_AIM OF THE EXERCISE_: Once the line with "You are a computer-use agent. Viewport: 1228px" is found in the entries below, print it and each following line exactly, stopping after the line with "Expand the RUNOOB.md breadcrumb"; print nothing else.

_THE DATA_:
_ _ _
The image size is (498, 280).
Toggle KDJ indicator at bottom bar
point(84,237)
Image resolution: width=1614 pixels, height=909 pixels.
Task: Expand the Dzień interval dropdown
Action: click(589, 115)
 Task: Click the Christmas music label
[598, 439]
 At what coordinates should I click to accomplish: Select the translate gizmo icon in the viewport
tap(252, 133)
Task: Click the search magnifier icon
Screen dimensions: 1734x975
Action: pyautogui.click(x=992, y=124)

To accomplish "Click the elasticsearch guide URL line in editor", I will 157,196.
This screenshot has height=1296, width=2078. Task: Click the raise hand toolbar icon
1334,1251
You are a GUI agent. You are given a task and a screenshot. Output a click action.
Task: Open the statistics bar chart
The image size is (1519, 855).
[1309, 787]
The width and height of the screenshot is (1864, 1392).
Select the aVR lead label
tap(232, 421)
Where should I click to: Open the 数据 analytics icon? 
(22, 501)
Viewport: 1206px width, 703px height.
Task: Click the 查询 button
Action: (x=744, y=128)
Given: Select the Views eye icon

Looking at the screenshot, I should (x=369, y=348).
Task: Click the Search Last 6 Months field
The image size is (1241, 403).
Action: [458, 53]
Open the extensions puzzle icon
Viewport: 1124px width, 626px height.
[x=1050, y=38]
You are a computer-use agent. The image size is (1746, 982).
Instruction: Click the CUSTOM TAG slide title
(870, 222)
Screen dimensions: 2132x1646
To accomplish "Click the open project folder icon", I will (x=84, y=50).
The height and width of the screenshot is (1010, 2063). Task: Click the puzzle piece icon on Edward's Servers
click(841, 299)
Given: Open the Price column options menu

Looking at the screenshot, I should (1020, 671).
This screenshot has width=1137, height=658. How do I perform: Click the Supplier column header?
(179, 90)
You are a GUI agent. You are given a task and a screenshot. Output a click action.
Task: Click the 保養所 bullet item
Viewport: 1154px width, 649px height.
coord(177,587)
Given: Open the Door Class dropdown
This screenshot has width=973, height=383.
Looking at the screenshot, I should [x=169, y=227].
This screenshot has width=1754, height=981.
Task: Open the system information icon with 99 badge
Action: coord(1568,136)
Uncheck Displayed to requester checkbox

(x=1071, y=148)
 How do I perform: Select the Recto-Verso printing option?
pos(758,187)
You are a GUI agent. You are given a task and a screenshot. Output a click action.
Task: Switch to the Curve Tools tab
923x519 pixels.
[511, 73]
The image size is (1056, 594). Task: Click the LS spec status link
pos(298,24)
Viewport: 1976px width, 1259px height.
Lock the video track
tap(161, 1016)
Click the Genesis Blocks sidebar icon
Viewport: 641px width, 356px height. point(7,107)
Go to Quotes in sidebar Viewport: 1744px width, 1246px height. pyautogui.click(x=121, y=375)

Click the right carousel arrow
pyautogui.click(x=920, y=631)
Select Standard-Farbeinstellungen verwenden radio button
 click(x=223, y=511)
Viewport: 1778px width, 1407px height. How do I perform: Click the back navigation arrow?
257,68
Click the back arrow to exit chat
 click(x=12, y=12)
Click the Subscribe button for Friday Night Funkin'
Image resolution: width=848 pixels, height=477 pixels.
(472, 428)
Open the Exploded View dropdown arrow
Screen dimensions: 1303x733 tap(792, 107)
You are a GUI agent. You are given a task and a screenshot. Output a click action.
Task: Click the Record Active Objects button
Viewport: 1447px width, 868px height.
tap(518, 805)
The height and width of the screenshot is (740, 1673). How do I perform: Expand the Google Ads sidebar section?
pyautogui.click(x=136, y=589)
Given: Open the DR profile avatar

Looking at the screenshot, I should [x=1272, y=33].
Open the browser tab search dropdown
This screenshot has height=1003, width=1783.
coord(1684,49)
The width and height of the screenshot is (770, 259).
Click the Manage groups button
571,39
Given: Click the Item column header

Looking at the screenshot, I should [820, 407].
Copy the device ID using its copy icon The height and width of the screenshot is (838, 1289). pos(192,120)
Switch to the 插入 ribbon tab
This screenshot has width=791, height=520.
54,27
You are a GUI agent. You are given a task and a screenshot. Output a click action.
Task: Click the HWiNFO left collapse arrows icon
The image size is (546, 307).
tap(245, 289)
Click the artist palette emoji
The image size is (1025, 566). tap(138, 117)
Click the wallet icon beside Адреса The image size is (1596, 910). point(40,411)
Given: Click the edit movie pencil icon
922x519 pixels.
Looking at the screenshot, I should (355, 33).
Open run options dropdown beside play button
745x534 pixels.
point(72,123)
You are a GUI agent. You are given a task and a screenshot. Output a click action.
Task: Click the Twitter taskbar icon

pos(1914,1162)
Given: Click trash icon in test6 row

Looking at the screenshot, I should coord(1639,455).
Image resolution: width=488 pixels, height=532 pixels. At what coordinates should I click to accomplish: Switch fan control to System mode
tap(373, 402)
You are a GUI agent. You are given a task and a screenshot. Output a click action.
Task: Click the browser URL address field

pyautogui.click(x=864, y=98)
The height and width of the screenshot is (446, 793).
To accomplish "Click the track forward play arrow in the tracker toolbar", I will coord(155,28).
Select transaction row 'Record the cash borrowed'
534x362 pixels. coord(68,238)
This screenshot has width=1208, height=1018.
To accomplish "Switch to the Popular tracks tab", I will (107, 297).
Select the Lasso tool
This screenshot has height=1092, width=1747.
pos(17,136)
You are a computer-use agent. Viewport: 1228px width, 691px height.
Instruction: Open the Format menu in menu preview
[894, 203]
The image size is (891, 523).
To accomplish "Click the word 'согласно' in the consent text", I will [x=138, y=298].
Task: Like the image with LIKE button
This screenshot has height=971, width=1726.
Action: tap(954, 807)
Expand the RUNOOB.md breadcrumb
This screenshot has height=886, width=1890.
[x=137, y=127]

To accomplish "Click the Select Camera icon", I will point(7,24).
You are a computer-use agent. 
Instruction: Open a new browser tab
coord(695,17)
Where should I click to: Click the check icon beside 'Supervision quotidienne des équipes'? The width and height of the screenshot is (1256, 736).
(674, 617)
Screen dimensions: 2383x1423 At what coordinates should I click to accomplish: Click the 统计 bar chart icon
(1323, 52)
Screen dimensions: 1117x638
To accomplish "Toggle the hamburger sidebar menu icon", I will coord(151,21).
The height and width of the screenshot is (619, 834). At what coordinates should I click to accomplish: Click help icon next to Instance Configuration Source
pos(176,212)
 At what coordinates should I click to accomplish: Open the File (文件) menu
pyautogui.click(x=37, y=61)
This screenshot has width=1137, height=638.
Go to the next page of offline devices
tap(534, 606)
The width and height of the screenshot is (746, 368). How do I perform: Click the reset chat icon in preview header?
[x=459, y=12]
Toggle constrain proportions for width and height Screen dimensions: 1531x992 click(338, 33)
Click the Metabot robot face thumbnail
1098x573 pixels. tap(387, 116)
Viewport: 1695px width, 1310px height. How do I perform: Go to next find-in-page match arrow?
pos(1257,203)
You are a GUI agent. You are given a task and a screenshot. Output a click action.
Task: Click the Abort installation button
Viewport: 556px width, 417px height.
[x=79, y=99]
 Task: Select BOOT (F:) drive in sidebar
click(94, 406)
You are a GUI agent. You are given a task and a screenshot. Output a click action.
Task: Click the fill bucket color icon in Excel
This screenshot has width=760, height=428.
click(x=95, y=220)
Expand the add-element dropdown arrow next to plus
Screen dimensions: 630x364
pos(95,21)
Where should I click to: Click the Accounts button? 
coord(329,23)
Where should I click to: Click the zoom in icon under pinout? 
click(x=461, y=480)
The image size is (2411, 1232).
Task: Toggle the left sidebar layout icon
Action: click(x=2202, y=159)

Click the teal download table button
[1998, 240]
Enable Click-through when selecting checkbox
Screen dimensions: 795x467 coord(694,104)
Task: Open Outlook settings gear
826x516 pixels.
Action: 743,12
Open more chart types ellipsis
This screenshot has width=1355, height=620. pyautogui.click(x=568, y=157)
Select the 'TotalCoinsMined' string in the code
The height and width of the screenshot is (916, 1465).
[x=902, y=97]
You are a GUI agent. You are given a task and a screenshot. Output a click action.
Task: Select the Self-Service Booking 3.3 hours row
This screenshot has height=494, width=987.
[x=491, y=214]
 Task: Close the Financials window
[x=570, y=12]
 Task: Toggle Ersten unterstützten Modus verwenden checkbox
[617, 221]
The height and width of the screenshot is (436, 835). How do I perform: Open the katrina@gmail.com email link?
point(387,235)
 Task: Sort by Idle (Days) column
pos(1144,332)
_ _ _
_TASK RESPONSE_:
You are a computer-use agent. Viewport: 1228px width, 691px height.
Instruction: Open the Format menu in menu preview
[894, 203]
The image size is (891, 523).
To accomplish "Click the word 'согласно' in the consent text", I will [x=138, y=298].
Task: Like the image with LIKE button
This screenshot has height=971, width=1726.
Action: tap(954, 807)
Expand the RUNOOB.md breadcrumb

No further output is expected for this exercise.